– Понял. Давай. И не ори больше, а то «паскудник»…,Охмок!

Через неделю я возвращаюсь в город, иду на базар, покупаю вареную кукурузу, громадные «караванские» яблоки и еду в больницу. Валерке уже разрешили вставать, и он, прихрамывая, выходит на улицу. Рука в гипсе, и на голове белая шапка повязки.

– Привет! – машет он здоровой рукой и показывает на полные сетки. – Какой ты, а! Боишься, что похудею? Раны не зарастут? Ладно, давай кукурузу.

Мы начинаем обрабатывать соленые золотые початки.

– Слушай, – говорю я, – у тебя не будет дырки в голове? Как у Махмуда? Вы бы в паре красиво смотрелись. С гранатами-то. Ты в атаке, он – в обороне. Разгуляетесь, блин.

Валерка вдруг перестает жевать, швыряет в урну початок и долго смотрит в землю.
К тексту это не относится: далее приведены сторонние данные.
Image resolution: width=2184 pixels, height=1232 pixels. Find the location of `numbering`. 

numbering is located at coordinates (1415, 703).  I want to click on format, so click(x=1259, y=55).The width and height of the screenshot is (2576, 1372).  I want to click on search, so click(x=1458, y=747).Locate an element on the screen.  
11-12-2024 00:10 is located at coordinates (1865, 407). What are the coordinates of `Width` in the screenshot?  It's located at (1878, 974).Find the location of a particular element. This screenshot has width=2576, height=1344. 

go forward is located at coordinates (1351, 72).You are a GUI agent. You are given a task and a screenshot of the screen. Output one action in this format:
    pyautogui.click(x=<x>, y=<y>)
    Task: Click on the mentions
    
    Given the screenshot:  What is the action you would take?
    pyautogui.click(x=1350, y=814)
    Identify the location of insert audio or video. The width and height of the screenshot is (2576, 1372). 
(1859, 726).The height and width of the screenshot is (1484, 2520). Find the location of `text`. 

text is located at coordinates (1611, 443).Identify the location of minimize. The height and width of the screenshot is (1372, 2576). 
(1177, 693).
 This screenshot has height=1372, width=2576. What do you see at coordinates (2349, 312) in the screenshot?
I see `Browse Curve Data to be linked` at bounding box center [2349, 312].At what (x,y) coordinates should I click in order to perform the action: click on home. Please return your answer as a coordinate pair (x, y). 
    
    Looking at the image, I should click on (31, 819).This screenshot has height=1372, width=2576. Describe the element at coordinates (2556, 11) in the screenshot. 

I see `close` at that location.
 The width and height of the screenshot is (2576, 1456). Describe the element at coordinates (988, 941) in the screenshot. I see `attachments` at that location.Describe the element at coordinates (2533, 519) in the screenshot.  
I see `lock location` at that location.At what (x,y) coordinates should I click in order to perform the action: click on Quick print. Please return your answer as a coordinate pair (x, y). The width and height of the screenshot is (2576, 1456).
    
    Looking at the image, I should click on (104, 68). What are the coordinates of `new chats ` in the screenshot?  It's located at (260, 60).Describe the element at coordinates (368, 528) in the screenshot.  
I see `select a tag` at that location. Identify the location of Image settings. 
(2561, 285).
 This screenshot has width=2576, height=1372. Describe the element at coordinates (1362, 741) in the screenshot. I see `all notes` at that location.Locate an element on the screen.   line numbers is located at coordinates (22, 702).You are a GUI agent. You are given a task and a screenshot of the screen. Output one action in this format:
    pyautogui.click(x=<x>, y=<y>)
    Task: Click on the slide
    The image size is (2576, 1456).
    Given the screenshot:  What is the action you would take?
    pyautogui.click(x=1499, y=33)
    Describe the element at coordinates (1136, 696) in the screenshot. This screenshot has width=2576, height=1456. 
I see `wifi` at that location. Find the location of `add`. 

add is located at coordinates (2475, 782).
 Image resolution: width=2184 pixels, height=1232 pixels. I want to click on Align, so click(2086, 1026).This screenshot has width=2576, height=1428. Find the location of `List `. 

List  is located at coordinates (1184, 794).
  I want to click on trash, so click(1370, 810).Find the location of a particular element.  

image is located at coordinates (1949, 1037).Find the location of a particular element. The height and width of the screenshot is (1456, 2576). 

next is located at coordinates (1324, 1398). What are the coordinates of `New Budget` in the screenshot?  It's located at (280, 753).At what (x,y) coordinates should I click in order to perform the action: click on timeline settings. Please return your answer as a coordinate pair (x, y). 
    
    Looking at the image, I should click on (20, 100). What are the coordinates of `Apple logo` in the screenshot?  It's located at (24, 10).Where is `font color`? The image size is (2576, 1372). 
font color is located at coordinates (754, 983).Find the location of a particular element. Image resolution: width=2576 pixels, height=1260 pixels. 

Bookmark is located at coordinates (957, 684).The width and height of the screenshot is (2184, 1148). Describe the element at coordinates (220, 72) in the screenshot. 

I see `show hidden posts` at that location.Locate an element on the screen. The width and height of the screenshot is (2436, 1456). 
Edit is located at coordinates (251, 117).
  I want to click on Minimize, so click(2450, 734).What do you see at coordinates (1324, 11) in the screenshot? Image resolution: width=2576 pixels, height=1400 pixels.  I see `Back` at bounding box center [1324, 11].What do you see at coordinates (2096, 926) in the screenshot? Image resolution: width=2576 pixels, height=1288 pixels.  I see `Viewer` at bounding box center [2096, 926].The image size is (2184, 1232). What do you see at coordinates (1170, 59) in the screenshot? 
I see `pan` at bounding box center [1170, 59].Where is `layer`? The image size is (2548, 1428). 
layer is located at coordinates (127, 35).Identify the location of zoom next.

– Умер Махмуд, – говорит он. Я не понимаю и, наверно, очень преглупо улыбаюсь.

– Как это?

– Вот так, – вспыльчиво вскидывает руку Валерка. – Как помирают? Не знаешь?! – и успокоившись, тихо рассказывает.

– В пятницу еще. В соседней палате лежал. А дырка у него в голове от того, что он мост взрывал. Он, ведь, и вправду воевал. А мы, кретины, бутылки заставляли швырять. Скоты…

Валерка со злостью плюнул себе под ноги.

– Все просто, старик. Для того чтобы взорвать этот дурацкий мост и остаться в живых, выдавался бикфордов шнур нужной длины. А чем он длиннее, тем легче его заметить, когда он горит. Махмуд сделал просто: укоротил. До половины. Потом отплыть успел. Дальше – то. Вот так. Вот тебе и Махмуд. Вот тебе и дырка в голове. А мы с тобой, только ходить начали, уже со свистулькой за ним бегали. Помнишь?

Я помнил. И от этого на душе становится пакостно.

– Старлей из военкомата приходил. У Махмуда кроме орденских книжек никаких документов не было. И газета была, где про мост написано.

Я ушел домой и потом весь день думал о Махмуде, о Валерке, потом опять о Махмуде.

А ночью приснился сон: сидит Валерка с забинтованной головой, а рядом Махмуд наклоняет свою совершенно лысую голову.

«Все говорят: „Дурак дураком Махмуд“, а я виноват, что ли, если у меня дырка в голове? Не веришь? На, посмотри. На, на. Не бойся. Зарастёт у тебя. Я знаю. Воевал видишь…».

Забытое письмо

Старик Степан Гурьянович сел за письмо еще засветло. А вот уж румянится прогорающая заря, бледнеет и теряется в сумерках. Темнеет.

Дом старика стоит на небольшом взгорье, и потому он видит почти всю деревню. Видит, как резко вспыхивают прямоугольнички окон, расплывчато освещая палисаднички. То здесь, то там брешут собаки. И гулко разносится в деревенской тиши их лай. А Степан Гурьянович покусывает кончик авторучки и поглаживает шершавой ладонью листок в клеточку. Наконец, почесывая впалые, давненько небритые щеки, шаркнув листком по столу, начинает писать. И уж не слышит ни шорохов, ни лая, не замечает, как гаснут в деревне оконные светлячки. Пишет.

«Доченька, голубушка, что же ты все молчком да молчком? Почтальонша наш дом забыла совсем. Приехала бы, что ли. Я по тебе сильно скучаю.»

Старик задумался. Почему-то не мог вспомнить дочь маленькой. Работал да работал и не заметил, как вымахала девка. В сознании всплыло, как провожал ее до асфальта. Нес тяжелый чемодан с одежонкой да снедью и всю дорогу бубнил, поругивая за отъезд. А чего корил, бог его знает, сам же нес, сам и корил. Дочь на прощанье сказала:

– Да что ты воркочешь-то все? Рядом город-то.

– Рядом-то рядом, – ответил Степан Гурьянович, – а вот врюхаешься в кого – и прощай.

Дочь хмыкнула только, а тут и машина попутная. Уехала доча.

Степан Гурьянович вздохнул тяжко, задернул ситцевые, в мелкий цветочек занавески. Потом вышел в кухню. Набулькал полную кружку холодного крутого чаю. Выпил, крякнул, как после стопки, и вернулся к столу. Опять взялся за ручку. Писал старательно, как в детстве на уроках чистописания.